Policymaking for the COVID-19 Pandemic
CPJ has encouraged federal legislation designed to:
- Expedite clemency decisions for those who have served a proportional sentence and demonstrated their desire to make amends during their incarceration, while prioritizing those who are uniquely vulnerable to the impact of COVID-19 due to age or medical history.
- Expand the use of existing elderly and compassionate release mechanisms to allow select federal prisoners to complete an appropriate term of punishment in settings more conducive to their health and safety, while still being held accountable for their crimes.
- Provide federal funding to support COVID-19 response strategies among state and local correctional leaders. State and local criminal justice systems are responsible for the overwhelming majority of the United States’ incarcerated population. Without federal assistance, these stakeholders will be constrained in their ability to contain, mitigate, and treat COVID-19 outbreaks.
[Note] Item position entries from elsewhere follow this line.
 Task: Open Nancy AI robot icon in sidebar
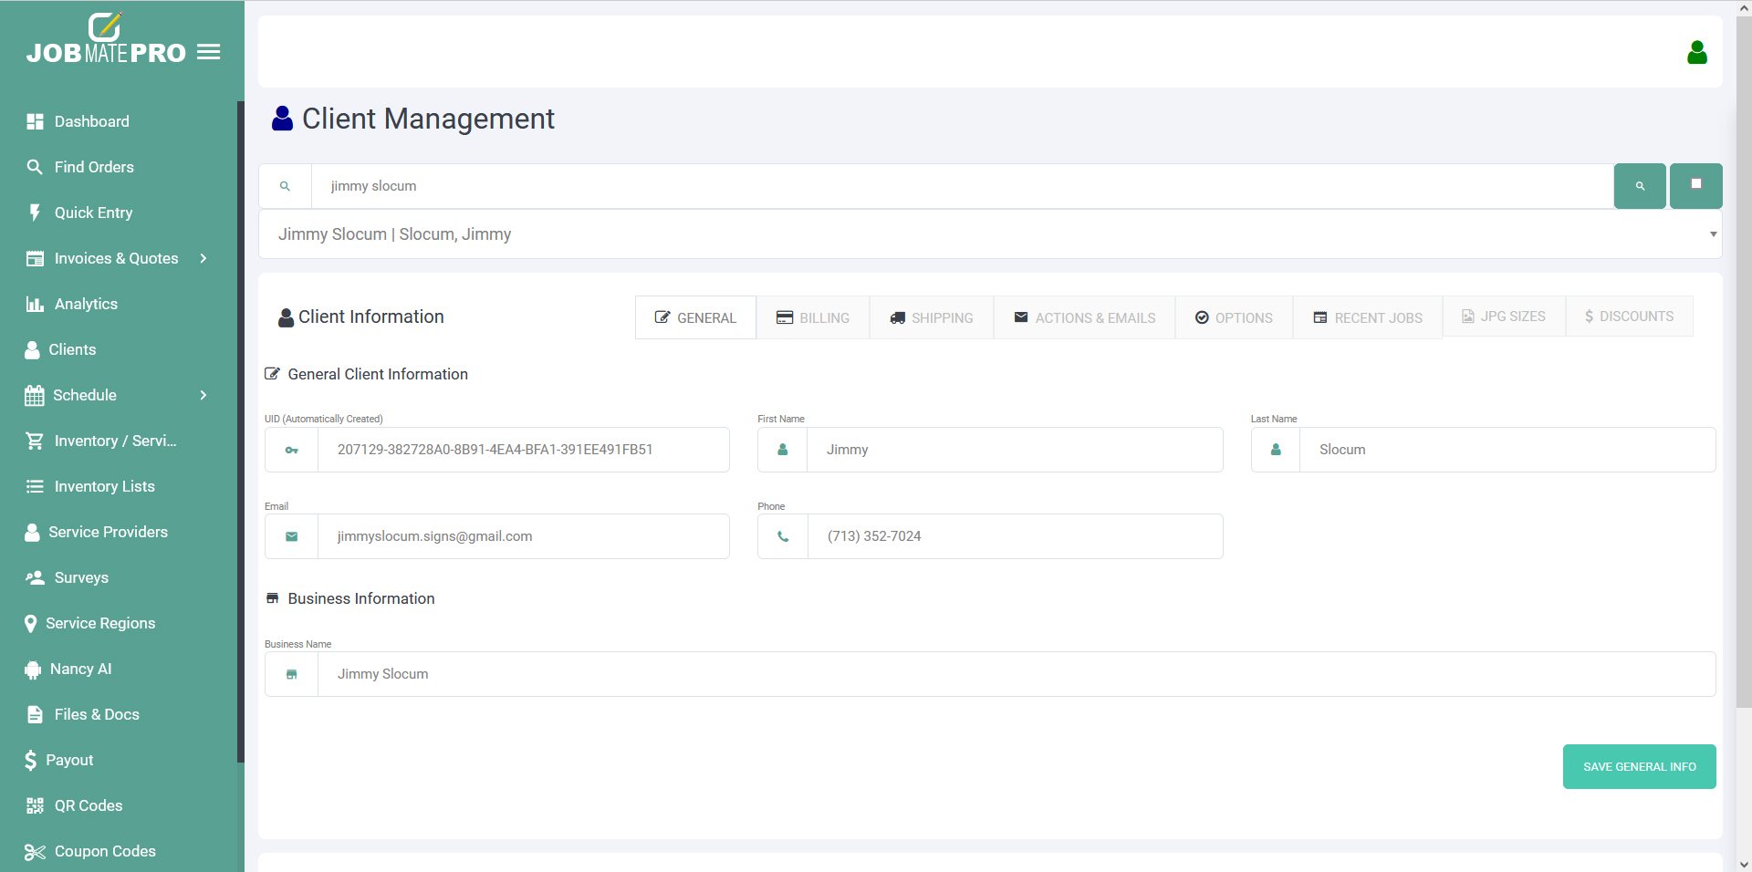coord(34,670)
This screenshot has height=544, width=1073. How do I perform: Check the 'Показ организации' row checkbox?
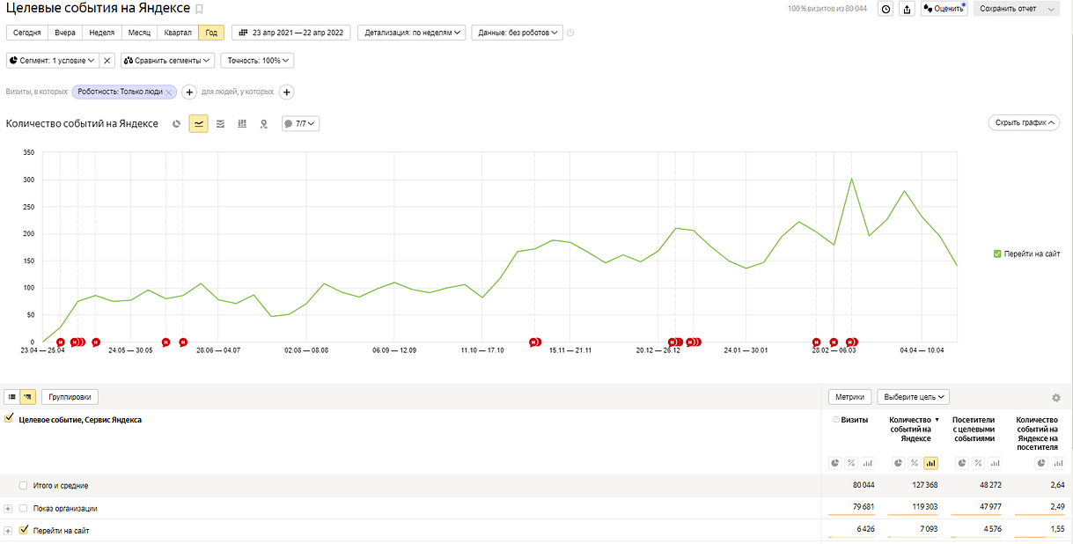24,509
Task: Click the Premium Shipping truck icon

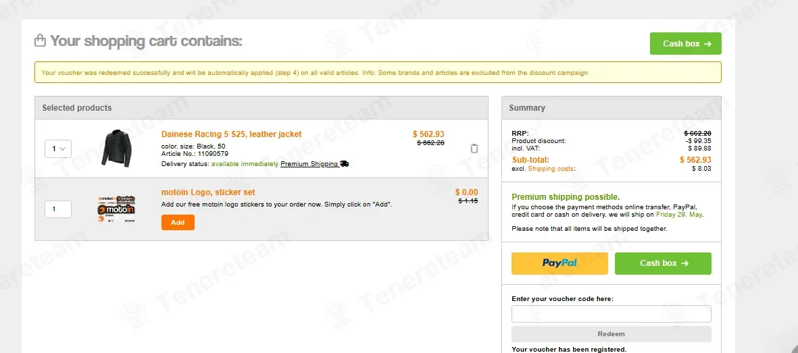Action: point(344,164)
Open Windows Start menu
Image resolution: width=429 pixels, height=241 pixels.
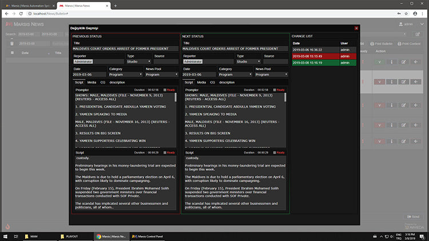coord(6,236)
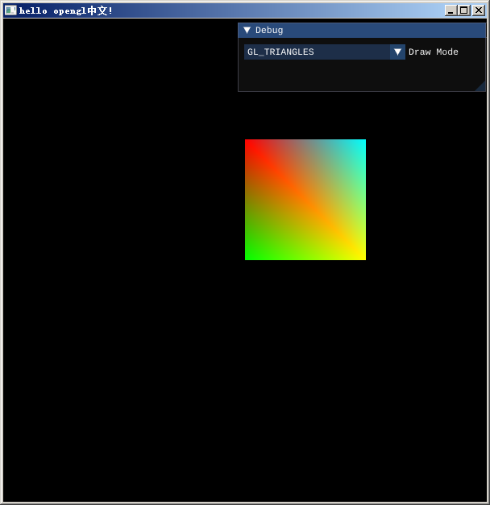The height and width of the screenshot is (505, 490).
Task: Click the yellow corner of the gradient square
Action: [361, 255]
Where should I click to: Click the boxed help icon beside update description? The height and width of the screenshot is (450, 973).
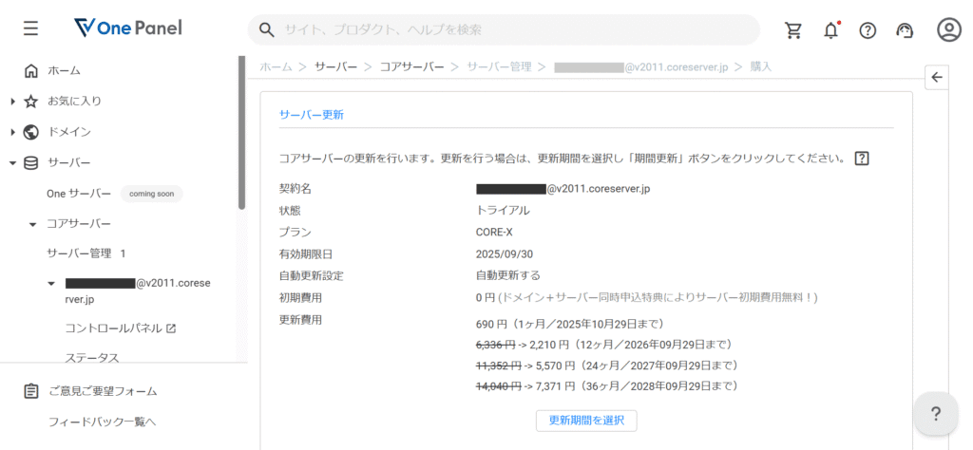(862, 159)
- Fund the costs for increased phone or video minutes for incarcerated individuals for whom family visits can’t occur due to COVID-19 and explore creative solutions for continued rehabilitative programming and religious worship that is currently not possible due to COVID-19.
- Ensure more individuals accused of a federal crime await their trial in the community and reserve pre-trial detention for individuals who pose a significant risk of flight or danger to the community.?
Immigration
In the United States, the federal government is responsible for legislating and enforcing laws governing citizenship. It is also the responsibility of government, as the Center for Public Justice Guideline on the Family states, to “recognize and protect the family as an essential expression of its responsibility to uphold a just society.” Government must recognize that healthy families help nurture future citizens, prepare future employers and employees, decrease public costs resulting from fragmented families, and build up strong social and cultural capital. As a general matter, federal policy regarding immigration should not interfere with the sovereignty of the institution of the family over their children and should favor keeping families intact rather than forcing their separation. When public policy fails to safeguard immigrant families, many other civil society institutions are also impacted.
Policymaking for the COVID-19 Pandemic
CPJ has encouraged federal legislation designed to:
- Protect families from forced separation at the border.
- Favor family reunification wherever possible.
- Allow unaccompanied minors who have entered the United States to await the processing of their cases in a safe environment that is the least restrictive.